Segment Start: Exercise inputs

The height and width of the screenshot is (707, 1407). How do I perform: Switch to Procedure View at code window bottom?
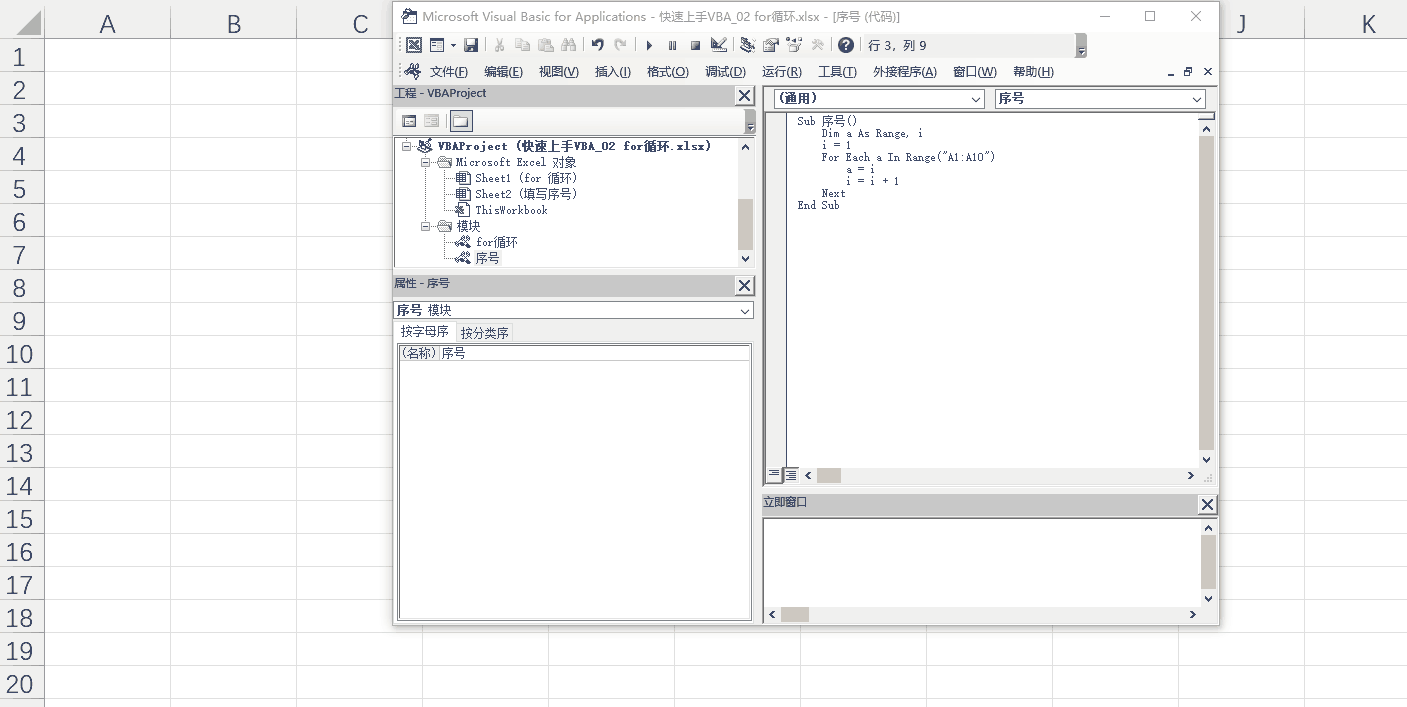774,475
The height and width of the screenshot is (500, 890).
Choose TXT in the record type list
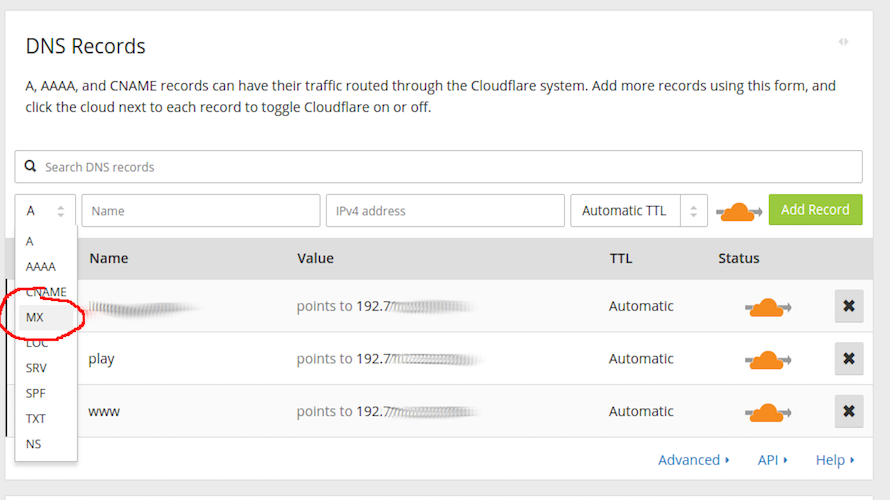[36, 419]
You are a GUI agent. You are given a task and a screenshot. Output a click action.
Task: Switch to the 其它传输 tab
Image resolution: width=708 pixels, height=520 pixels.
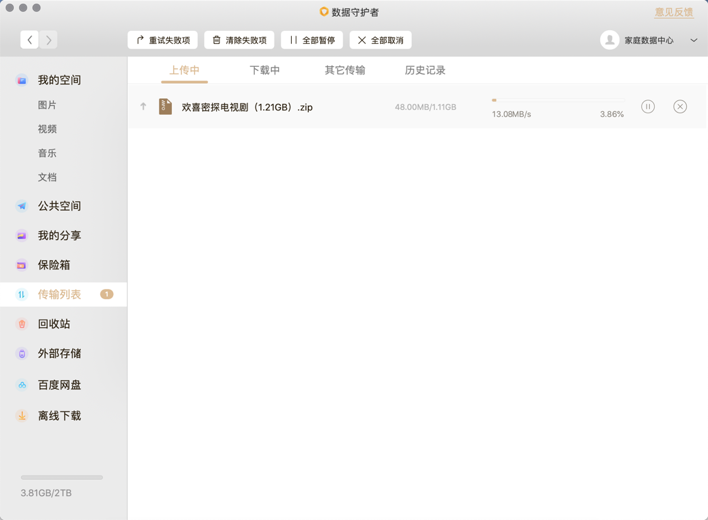click(345, 71)
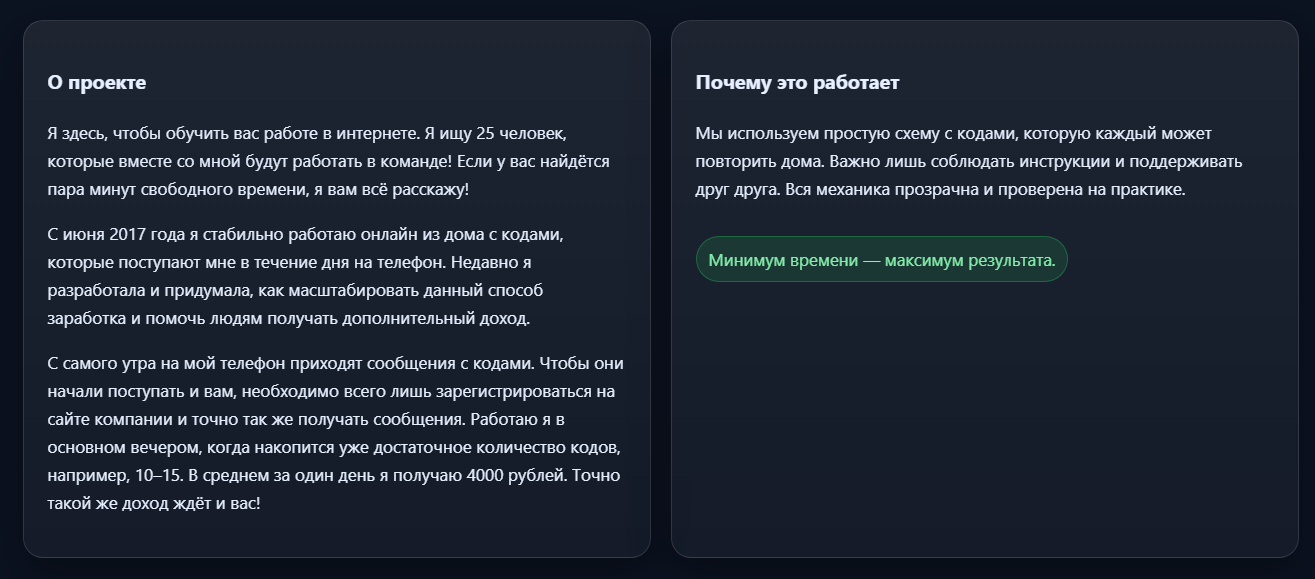Click the line 'пара минут свободного времени'
The height and width of the screenshot is (579, 1315).
point(257,190)
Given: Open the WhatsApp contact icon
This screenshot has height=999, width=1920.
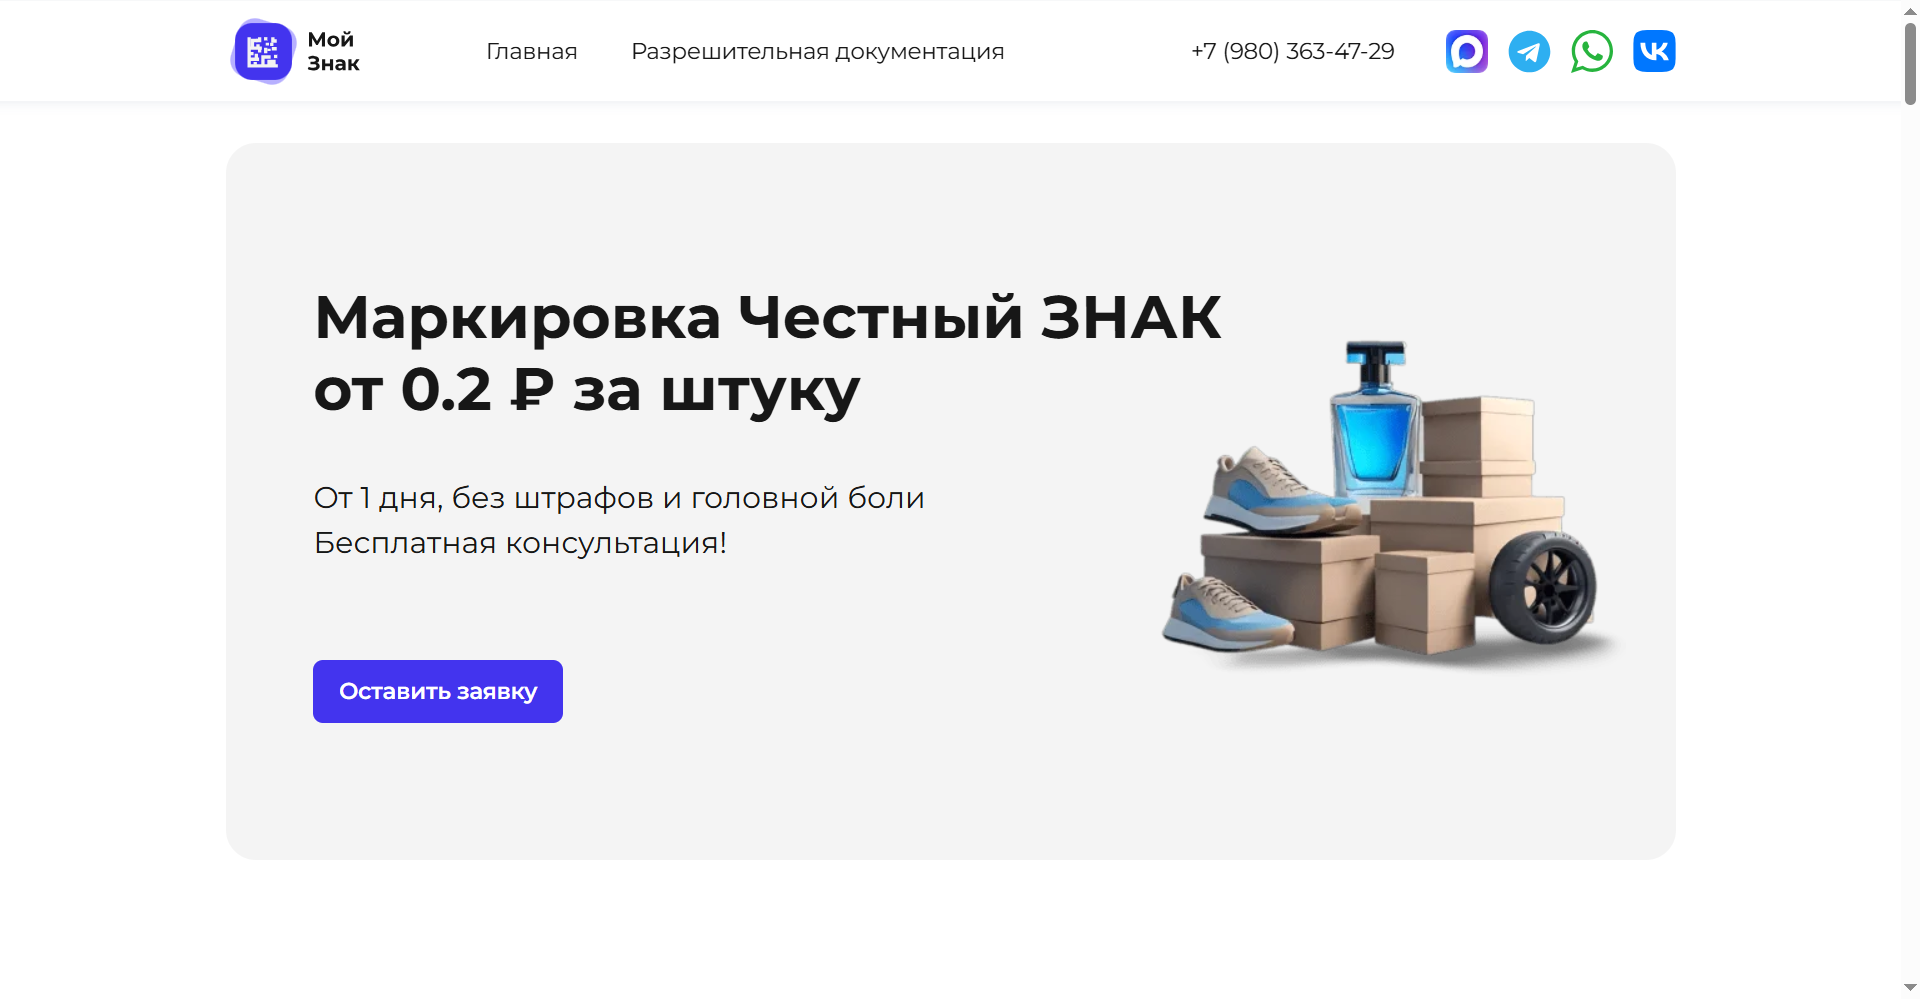Looking at the screenshot, I should (1592, 51).
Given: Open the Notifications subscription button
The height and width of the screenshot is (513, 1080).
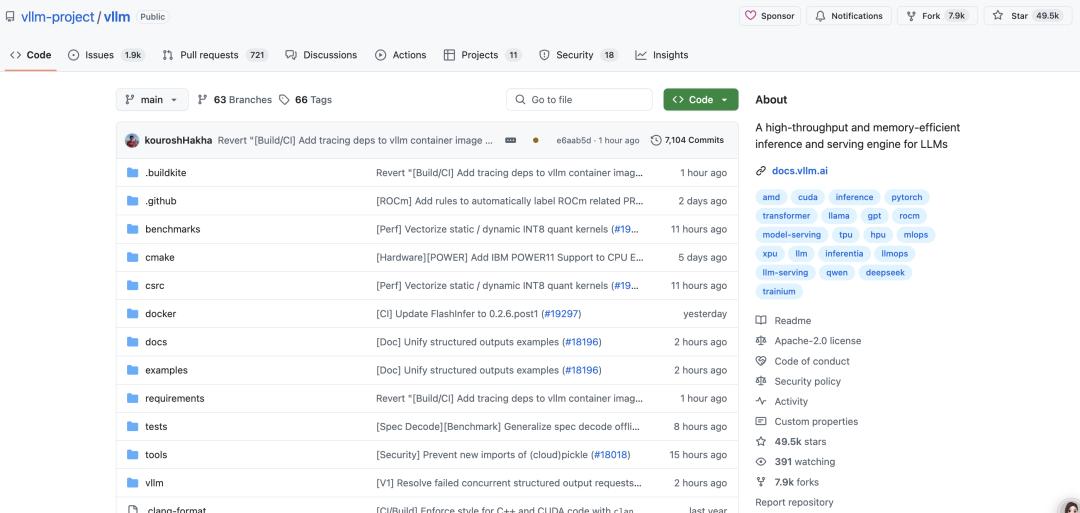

Segment End: Exercise inputs

Your objective:
Output all of the data above exactly; no pictures should appear.

Result for this task:
The height and width of the screenshot is (707, 1407). How do I perform: Switch to Procedure View at code window bottom?
774,475
The height and width of the screenshot is (500, 890).
Choose TXT in the record type list
[36, 419]
You are a GUI agent. You are given a task and a screenshot. Output a click action.
Task: Switch to the 其它传输 tab
Image resolution: width=708 pixels, height=520 pixels.
click(345, 71)
Click the line 'пара минут свободного времени'
The height and width of the screenshot is (579, 1315).
point(257,190)
Given: Open the WhatsApp contact icon
This screenshot has height=999, width=1920.
Looking at the screenshot, I should (1592, 51).
Given: Open the Notifications subscription button
The height and width of the screenshot is (513, 1080).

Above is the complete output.